[What is needed]
Scanning the entries below, copy every line that contains the word "value".

= = =

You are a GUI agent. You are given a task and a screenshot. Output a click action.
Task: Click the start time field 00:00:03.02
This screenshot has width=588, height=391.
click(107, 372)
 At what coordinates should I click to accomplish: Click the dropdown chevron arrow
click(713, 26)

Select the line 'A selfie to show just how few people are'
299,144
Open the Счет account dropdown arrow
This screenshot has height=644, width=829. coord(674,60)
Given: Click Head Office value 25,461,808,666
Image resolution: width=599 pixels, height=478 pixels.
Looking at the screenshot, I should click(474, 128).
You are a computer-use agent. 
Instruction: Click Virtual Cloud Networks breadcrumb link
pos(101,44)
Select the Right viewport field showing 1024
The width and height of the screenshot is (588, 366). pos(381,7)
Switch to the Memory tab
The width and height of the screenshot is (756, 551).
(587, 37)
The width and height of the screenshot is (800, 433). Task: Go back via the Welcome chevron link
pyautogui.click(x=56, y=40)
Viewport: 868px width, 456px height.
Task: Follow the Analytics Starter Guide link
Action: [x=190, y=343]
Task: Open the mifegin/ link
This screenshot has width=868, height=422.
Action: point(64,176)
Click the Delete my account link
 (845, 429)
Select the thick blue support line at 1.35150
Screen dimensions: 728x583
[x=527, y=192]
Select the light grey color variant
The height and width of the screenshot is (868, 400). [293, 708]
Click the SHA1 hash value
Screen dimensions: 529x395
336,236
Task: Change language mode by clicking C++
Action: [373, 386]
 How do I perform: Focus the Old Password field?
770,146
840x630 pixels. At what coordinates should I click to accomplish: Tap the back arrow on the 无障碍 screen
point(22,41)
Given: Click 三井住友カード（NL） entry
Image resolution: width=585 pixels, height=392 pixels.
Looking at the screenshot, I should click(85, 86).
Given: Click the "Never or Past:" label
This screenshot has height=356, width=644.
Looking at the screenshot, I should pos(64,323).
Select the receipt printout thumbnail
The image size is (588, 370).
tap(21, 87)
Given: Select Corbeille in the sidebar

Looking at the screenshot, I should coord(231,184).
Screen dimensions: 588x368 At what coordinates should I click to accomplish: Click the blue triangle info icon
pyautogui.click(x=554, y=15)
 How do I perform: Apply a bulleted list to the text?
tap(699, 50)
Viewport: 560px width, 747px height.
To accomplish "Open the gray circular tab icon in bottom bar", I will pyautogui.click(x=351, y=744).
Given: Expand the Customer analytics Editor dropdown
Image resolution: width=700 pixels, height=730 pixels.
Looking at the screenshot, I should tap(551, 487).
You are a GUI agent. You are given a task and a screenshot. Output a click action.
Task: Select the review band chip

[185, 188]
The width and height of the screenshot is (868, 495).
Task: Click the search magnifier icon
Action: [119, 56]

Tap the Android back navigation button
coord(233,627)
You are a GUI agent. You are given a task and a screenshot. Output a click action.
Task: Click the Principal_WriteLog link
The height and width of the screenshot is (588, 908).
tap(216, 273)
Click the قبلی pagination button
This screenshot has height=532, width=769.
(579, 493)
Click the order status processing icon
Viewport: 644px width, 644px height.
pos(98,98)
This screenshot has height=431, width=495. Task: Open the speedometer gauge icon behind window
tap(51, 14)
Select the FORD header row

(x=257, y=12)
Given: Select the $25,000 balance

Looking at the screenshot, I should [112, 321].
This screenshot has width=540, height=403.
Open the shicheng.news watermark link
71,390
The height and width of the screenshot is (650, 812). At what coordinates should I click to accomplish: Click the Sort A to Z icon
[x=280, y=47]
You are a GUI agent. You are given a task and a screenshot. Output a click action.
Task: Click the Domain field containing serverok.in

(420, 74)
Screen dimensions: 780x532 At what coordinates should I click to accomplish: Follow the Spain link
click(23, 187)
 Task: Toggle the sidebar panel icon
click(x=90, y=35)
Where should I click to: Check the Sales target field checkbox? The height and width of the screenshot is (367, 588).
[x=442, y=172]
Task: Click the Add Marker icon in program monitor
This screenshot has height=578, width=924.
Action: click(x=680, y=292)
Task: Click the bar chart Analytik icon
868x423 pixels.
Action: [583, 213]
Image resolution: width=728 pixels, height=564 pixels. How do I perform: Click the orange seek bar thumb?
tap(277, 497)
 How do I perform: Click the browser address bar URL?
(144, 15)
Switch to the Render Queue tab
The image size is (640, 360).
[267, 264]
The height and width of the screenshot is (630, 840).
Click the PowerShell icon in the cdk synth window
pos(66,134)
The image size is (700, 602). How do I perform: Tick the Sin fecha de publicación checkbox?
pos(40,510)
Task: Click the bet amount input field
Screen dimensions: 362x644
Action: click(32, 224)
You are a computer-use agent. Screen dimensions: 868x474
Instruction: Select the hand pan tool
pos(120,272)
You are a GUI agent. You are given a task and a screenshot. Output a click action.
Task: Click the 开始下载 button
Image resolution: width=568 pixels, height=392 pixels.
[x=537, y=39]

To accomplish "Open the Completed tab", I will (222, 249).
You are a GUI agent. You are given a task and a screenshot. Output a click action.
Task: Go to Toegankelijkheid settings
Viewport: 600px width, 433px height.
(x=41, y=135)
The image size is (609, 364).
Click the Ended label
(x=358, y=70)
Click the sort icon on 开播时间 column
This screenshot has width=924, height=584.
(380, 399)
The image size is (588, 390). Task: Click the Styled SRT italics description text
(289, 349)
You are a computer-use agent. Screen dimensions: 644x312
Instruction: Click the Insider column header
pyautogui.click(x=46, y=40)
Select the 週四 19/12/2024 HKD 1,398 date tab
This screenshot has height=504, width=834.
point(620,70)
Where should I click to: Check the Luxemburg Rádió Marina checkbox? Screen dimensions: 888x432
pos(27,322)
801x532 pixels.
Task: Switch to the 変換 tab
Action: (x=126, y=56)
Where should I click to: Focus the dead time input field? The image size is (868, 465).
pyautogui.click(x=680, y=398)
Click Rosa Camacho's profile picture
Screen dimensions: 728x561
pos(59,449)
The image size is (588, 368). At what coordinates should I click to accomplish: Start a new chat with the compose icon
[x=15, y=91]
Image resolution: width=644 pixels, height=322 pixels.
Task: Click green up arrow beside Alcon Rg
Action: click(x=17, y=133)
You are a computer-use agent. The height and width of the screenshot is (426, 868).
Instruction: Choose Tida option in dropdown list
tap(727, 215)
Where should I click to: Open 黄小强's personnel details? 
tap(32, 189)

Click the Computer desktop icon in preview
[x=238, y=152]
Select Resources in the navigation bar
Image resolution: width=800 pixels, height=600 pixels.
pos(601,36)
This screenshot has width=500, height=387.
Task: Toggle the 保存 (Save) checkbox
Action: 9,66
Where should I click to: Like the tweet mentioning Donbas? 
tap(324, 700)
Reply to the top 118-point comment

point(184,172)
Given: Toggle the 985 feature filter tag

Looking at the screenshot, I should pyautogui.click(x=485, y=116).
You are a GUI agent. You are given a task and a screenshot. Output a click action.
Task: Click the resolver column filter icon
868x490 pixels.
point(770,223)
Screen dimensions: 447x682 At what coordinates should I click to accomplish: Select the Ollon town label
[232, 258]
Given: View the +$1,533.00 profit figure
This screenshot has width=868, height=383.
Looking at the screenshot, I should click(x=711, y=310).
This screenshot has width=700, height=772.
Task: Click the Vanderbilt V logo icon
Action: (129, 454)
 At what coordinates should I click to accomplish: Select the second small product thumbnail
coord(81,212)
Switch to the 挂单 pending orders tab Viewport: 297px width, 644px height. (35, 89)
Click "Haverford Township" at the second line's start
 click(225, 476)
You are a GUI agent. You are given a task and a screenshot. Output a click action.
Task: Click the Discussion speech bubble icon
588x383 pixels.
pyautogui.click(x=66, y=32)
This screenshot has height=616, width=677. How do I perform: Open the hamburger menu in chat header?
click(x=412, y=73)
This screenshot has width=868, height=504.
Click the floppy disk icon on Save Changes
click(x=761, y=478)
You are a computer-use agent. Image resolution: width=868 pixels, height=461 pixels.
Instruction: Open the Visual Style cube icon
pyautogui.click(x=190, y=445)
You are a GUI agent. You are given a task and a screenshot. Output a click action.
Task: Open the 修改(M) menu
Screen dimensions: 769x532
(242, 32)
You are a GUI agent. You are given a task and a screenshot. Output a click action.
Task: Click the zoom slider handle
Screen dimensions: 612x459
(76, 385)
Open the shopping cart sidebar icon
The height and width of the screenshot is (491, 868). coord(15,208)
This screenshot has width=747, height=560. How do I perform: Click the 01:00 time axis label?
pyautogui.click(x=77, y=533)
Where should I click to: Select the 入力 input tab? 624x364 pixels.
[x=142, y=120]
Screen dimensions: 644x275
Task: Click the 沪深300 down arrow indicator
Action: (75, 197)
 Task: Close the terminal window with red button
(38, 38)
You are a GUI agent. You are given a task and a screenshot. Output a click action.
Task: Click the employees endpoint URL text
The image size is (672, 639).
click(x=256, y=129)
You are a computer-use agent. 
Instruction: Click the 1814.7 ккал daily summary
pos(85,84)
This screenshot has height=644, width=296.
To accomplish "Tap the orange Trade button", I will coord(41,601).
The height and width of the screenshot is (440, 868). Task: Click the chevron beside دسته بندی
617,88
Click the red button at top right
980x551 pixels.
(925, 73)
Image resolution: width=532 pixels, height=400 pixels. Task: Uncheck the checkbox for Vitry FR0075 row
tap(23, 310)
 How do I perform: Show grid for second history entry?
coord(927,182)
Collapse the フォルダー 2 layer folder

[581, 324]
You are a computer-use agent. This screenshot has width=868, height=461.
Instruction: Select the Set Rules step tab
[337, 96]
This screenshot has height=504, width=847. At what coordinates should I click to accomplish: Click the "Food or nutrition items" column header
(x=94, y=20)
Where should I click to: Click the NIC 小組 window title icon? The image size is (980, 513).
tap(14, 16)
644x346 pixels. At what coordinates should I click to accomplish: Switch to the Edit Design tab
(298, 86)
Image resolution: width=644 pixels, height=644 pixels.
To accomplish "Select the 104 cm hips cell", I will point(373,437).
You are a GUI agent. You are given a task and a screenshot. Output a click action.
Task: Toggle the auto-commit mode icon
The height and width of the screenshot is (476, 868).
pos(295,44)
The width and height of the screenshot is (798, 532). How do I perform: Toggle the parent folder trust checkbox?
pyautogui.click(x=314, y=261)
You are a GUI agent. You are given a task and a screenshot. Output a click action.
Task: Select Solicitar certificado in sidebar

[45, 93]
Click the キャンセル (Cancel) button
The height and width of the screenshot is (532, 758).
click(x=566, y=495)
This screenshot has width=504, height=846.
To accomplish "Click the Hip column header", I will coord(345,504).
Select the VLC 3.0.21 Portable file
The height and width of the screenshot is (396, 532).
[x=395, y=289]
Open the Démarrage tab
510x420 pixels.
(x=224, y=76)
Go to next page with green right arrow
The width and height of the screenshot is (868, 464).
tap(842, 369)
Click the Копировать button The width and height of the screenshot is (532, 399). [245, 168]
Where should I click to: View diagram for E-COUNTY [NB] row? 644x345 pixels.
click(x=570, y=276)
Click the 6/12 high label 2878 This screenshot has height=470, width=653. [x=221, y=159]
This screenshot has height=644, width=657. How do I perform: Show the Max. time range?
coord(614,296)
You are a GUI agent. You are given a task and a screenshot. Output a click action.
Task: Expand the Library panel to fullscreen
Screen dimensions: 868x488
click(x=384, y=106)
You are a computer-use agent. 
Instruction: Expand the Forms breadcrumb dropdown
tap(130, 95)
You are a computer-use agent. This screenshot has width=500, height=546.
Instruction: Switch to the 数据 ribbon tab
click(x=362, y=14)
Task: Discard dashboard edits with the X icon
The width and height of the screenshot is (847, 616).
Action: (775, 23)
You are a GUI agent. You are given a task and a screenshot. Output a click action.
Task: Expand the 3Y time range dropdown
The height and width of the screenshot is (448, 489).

= = =

[Task answer]
Given: Click Head Office value 25,461,808,666
Click the SHA1 hash value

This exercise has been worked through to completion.